- _Dataset excerpts_
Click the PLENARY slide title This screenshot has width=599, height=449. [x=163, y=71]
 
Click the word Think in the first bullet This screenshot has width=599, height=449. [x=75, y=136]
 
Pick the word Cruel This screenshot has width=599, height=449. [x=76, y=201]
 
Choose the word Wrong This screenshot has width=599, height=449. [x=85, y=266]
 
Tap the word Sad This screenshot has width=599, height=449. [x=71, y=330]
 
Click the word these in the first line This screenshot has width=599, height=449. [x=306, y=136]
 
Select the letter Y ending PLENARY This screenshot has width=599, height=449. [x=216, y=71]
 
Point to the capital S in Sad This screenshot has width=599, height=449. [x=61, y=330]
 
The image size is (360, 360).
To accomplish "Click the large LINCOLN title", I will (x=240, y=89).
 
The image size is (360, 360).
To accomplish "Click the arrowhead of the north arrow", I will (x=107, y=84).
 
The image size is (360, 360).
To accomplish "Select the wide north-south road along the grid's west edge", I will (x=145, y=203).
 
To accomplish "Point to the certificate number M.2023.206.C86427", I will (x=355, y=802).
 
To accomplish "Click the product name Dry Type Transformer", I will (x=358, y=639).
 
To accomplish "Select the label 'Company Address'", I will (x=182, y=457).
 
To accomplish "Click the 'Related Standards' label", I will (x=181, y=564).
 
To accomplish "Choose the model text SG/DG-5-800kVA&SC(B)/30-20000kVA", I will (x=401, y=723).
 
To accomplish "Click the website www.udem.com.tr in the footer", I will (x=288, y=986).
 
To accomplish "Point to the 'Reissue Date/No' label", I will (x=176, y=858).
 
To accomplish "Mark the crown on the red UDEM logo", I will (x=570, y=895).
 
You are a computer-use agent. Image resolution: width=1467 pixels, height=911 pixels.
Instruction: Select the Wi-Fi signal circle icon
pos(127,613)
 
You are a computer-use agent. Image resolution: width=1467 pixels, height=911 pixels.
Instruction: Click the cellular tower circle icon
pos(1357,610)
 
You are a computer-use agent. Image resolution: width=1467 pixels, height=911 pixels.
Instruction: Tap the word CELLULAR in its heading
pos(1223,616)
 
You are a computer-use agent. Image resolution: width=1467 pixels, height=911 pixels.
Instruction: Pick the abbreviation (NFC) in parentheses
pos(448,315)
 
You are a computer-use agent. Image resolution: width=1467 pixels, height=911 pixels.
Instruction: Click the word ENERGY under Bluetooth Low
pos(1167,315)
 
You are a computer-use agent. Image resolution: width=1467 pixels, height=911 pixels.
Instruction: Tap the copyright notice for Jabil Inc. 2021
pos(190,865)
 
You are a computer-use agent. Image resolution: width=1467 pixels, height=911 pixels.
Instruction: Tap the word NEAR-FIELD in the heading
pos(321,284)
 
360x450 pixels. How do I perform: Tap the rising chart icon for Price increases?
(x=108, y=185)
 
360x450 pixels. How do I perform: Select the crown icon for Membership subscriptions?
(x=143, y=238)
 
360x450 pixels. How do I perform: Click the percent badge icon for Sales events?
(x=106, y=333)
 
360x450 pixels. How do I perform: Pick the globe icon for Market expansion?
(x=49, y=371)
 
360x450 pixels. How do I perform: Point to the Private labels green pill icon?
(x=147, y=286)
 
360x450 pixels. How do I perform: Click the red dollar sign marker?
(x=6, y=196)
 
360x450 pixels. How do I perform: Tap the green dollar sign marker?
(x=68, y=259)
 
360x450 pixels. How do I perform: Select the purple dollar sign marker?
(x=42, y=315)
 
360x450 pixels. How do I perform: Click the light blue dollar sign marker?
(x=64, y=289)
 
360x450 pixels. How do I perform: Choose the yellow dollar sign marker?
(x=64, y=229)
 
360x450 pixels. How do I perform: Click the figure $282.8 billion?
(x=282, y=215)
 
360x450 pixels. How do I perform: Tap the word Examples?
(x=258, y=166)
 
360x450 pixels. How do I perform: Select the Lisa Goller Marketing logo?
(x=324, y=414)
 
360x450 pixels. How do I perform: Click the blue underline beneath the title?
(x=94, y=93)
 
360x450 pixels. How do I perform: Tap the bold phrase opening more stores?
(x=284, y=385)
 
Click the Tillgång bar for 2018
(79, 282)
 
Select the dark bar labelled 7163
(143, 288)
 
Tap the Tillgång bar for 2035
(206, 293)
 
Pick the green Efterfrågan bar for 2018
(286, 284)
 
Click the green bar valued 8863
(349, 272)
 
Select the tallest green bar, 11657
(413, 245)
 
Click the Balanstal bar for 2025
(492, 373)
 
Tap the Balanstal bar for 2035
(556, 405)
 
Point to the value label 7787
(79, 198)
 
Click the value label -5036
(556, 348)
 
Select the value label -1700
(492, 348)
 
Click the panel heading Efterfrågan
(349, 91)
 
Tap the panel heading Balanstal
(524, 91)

- _Instruction_
Could you give back, unchanged, the part of the data that opens with the line containing "Click the value label -5036" and closes with the final line of the data, including both of those lines?

- _Answer to the exercise_
Click the value label -5036
(556, 348)
 
Select the value label -1700
(492, 348)
 
Click the panel heading Efterfrågan
(349, 91)
 
Tap the panel heading Balanstal
(524, 91)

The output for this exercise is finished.